Pelo menos 41 pessoas morreram após uma balsa com mais de uma centena de pessoas a bordo virar na costa da Guiana no fim de semana, informou o governo do primeiro-ministro Mark Phillips na segunda-feira (20).

A embarcação naufragou no sábado (18) à noite, algumas horas depois de ter partido da capital Georgetown para navegar pelo mar antes de subir um rio para chegar a vila de Port Kaituma, localizada no noroeste do país.

"Ao todo, 41 corpos já foram recuperados", informa o relatório. Ao balanço anterior, que registrava 27 mortos, somaram-se nesta terça-feira mais 14 vítimas. O novo balanço contabiliza ainda 77 pessoas resgatadas, oito a mais do que no dia anterior. Enquanto isso, dezenas continuam desaparecidas.

Em um relatório divulgado pela manhã de segunda-feira, o governo informou que "continua mobilizando todos os recursos disponíveis para localizar e contabilizar cada uma das pessoas que se encontravam a bordo do MV Barima no momento do trágico incidente".

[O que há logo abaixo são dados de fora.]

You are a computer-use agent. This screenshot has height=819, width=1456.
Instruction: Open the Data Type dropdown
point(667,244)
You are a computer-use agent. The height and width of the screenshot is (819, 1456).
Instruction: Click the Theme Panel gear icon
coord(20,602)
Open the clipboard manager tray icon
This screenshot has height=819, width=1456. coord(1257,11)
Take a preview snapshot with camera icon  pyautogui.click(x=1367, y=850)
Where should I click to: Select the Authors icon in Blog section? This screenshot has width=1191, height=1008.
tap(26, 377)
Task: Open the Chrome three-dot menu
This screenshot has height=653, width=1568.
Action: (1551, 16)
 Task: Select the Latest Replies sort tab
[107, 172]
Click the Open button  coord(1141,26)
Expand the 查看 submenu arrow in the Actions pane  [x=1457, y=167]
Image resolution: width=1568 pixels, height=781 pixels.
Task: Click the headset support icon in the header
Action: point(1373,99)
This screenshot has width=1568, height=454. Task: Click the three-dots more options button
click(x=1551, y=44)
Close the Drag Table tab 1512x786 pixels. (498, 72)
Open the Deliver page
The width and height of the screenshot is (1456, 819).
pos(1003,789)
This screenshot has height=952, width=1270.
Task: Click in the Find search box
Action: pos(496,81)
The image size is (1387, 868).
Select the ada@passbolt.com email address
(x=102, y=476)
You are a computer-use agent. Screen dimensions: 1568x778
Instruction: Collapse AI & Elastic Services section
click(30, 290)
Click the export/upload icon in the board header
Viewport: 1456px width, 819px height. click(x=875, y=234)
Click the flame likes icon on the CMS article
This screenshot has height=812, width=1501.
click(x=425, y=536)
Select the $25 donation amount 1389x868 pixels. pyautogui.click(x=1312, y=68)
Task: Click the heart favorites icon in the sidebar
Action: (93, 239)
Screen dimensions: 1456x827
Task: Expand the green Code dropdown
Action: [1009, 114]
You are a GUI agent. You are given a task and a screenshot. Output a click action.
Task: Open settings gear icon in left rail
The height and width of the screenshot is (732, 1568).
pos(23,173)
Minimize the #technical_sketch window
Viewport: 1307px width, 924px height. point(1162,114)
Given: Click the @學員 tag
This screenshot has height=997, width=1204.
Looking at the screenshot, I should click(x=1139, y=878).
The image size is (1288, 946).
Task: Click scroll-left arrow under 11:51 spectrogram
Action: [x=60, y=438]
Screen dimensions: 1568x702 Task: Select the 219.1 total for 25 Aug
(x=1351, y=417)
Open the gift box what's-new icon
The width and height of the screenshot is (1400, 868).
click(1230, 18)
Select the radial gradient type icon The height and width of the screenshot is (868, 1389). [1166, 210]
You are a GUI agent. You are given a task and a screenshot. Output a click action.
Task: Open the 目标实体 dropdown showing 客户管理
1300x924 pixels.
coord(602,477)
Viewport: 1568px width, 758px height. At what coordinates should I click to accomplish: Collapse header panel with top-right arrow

Os trabalhos de busca começaram na madrugada de domingo (19), quando as autoridades receberam o primeiro pedido de socorro. Equipes da defesa civil e pescadores locais fazem as buscas.

O premiê disse que os cálculos oficiais indicam que a balsa levava 179 pessoas a bordo, número superior aos 133 que estavam inscritos na lista de passageiros oficial.

Phillips destacou que cerca de 15 mergulhadores militares vindos da Guiana Francesa estão utilizando equipamentos de empresas de petróleo nas operações de busca.

Após declarar no domingo que dois membros da tripulação haviam testado positivo para consumo de cannabis, o premiê disse na segunda-feira que isso estava sob investigação e que o capitão da embarcação foi "submetido a testes".

"Durante esse procedimento, a guarda costeira colocou o capitão sob custódia", relatou, dizendo que será realizada uma investigação para determinar as medidas a serem tomadas em relação a possíveis irregularidades na lista de passageiros e sobrecarga, e aos resultados dos testes de drogas.

O naufrágio se tornou uma grande tragédia para este pequeno país da América do Sul, com pouco menos de 1 milhão de habitantes.